Data for review →
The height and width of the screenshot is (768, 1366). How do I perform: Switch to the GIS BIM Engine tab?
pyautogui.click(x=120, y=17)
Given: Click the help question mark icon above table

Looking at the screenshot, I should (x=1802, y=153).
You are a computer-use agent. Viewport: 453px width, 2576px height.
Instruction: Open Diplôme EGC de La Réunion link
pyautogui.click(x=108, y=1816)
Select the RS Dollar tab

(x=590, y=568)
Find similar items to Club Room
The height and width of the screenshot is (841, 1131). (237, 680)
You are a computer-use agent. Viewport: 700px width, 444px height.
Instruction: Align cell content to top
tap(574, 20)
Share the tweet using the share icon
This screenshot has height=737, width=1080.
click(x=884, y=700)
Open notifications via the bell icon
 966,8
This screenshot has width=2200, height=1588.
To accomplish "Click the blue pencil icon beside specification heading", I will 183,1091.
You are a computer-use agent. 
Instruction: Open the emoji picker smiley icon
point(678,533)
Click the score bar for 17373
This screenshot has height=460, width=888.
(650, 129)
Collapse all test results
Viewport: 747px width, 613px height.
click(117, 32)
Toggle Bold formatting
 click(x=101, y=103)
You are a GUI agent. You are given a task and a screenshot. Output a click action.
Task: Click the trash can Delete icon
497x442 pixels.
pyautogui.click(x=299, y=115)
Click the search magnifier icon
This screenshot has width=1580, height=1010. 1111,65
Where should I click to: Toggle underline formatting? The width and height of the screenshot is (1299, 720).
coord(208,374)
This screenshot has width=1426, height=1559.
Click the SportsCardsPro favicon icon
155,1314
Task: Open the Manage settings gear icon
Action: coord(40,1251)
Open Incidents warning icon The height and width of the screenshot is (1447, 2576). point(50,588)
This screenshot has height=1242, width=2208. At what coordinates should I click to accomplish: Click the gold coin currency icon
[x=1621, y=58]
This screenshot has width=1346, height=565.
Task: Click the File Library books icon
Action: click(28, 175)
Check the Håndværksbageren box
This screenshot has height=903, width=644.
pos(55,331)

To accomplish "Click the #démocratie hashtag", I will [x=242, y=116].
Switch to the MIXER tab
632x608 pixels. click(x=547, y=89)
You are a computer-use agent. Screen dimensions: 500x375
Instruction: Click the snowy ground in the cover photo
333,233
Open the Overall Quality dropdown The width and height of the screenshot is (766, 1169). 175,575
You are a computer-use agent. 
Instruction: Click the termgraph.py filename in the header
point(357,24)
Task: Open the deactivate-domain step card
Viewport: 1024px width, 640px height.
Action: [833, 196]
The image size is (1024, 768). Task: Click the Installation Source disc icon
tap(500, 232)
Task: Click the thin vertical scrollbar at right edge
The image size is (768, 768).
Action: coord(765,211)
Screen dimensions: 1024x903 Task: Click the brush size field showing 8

Your instructions → Print every line of the listing exactly.

Answer to the exercise →
The height and width of the screenshot is (768, 1366). How do I perform: Switch to the GIS BIM Engine tab?
pyautogui.click(x=120, y=17)
Given: Click the help question mark icon above table

Looking at the screenshot, I should (x=1802, y=153).
You are a computer-use agent. Viewport: 453px width, 2576px height.
Instruction: Open Diplôme EGC de La Réunion link
pyautogui.click(x=108, y=1816)
Select the RS Dollar tab

(x=590, y=568)
Find similar items to Club Room
The height and width of the screenshot is (841, 1131). (237, 680)
You are a computer-use agent. Viewport: 700px width, 444px height.
Instruction: Align cell content to top
tap(574, 20)
Share the tweet using the share icon
This screenshot has height=737, width=1080.
click(x=884, y=700)
Open notifications via the bell icon
 966,8
This screenshot has width=2200, height=1588.
To accomplish "Click the blue pencil icon beside specification heading", I will 183,1091.
You are a computer-use agent. 
Instruction: Open the emoji picker smiley icon
point(678,533)
Click the score bar for 17373
This screenshot has height=460, width=888.
(650, 129)
Collapse all test results
Viewport: 747px width, 613px height.
click(117, 32)
Toggle Bold formatting
 click(x=101, y=103)
You are a GUI agent. You are given a task and a screenshot. Output a click action.
Task: Click the trash can Delete icon
497x442 pixels.
pyautogui.click(x=299, y=115)
Click the search magnifier icon
This screenshot has width=1580, height=1010. 1111,65
Where should I click to: Toggle underline formatting? The width and height of the screenshot is (1299, 720).
coord(208,374)
This screenshot has width=1426, height=1559.
Click the SportsCardsPro favicon icon
155,1314
Task: Open the Manage settings gear icon
Action: coord(40,1251)
Open Incidents warning icon The height and width of the screenshot is (1447, 2576). point(50,588)
This screenshot has height=1242, width=2208. At what coordinates should I click to accomplish: Click the gold coin currency icon
[x=1621, y=58]
This screenshot has width=1346, height=565.
Task: Click the File Library books icon
Action: click(28, 175)
Check the Håndværksbageren box
This screenshot has height=903, width=644.
pos(55,331)

To accomplish "Click the #démocratie hashtag", I will [x=242, y=116].
Switch to the MIXER tab
632x608 pixels. click(x=547, y=89)
You are a computer-use agent. Screen dimensions: 500x375
Instruction: Click the snowy ground in the cover photo
333,233
Open the Overall Quality dropdown The width and height of the screenshot is (766, 1169). 175,575
You are a computer-use agent. 
Instruction: Click the termgraph.py filename in the header
point(357,24)
Task: Open the deactivate-domain step card
Viewport: 1024px width, 640px height.
Action: [833, 196]
The image size is (1024, 768). Task: Click the Installation Source disc icon
tap(500, 232)
Task: Click the thin vertical scrollbar at right edge
The image size is (768, 768).
Action: coord(765,211)
Screen dimensions: 1024x903 Task: Click the brush size field showing 8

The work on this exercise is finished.